The cars on which the potatoes were shipped belonged to the carrier whose line connected with defendant's line at Davenport, and the custom of the companies was, when freight was to be received on defendant's line for transportation over the line of the connecting company, for the latter to furnish the cars on which to load the same at the place of shipment, and the failure of defendant to deliver cars at an earlier date for the shipment in question was occasioned by the failure of the connecting company to furnish them. The district court instructed the jury that, before plaintiff would be entitled to recover, he must prove either (1) that the station agent had express authority from defendant to make the alleged parol contract; or (2) that he was held out by defendant as possessing such authority; or (3) that defendant, with full knowledge of the facts, had ratified the contract. Defendant excepted to this instruction. It also objected to the evidence offered to establish the making of the contract by the agent, on the ground that his authority was not shown. The overruling of this objection, and the giving of this instruction, are now assigned as error.
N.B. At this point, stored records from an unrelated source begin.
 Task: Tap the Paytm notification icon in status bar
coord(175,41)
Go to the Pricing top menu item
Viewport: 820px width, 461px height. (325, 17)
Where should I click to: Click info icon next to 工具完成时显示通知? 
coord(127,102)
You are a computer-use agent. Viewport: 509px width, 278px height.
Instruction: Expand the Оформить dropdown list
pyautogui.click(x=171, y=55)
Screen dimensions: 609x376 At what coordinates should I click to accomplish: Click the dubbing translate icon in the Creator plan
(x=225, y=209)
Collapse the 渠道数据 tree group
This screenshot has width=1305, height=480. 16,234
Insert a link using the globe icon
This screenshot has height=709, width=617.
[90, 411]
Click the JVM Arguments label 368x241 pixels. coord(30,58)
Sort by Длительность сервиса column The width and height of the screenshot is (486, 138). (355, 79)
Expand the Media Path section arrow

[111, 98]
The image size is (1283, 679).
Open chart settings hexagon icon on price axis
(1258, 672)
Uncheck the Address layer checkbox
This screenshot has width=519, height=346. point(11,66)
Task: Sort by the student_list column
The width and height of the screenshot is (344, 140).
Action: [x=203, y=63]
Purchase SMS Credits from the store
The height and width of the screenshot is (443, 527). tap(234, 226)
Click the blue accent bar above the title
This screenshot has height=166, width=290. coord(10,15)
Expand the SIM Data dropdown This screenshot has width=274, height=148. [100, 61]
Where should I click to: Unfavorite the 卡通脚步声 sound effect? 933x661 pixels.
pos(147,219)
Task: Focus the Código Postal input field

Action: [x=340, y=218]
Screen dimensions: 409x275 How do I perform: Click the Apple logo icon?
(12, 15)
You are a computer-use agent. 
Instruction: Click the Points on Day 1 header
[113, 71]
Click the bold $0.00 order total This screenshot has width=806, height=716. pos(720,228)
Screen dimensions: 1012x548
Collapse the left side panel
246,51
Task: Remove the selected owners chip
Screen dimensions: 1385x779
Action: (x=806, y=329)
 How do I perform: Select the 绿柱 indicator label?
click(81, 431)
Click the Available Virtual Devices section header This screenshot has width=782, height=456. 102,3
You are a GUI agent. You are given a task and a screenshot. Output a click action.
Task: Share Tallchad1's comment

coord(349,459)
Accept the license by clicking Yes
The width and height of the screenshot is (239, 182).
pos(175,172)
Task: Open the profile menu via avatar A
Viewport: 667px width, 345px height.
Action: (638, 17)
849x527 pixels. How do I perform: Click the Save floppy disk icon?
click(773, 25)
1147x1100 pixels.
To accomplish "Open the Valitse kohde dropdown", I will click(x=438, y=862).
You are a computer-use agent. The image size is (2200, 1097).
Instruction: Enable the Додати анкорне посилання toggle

It is contended that there was no evidence which had any tendency to prove, either that the agent had authority to make the alleged contract, or that he was held out as having such authority, or that defendant had ratified the contract. In a former opinion filed in the case we sustain this view. A rehearing was granted, however, and upon a re-examination of the record we have reached the opposite conclusion. The agent, it is true, testified, in general terms, that he had no authority to make contracts with shippers for cars at a definite day. He did not testify, however, that he was restricted in that regard by special instructions from his employer, or by any general rule of the company. His statement may have been the mere expression of his opinion or conclusion as to the extent of his authority. At least, it is fairly susceptible of that construction, and it is by no means conclusive on the question. As stated above, he was empowered by the general freight agent of defendant to contract for the transportation of such property as plaintiff desired to ship to Denison, Texas, at 83 cents per hundred pounds. This instruction was given in contemplation of the fact that, as the property was to be delivered to the connecting carrier for transportation over its line, it should be loaded upon cars belonging to that company. It therefore necessarily empowered him to contract for the shipment at a future date. It was also given in contemplation of the nature of the property to be shipped; and, in the absence of special instructions or restrictions, empowered him to make such contracts, as to the time of shipment, as the nature of the property required. Suppose the company should authorize an agent to contract with a...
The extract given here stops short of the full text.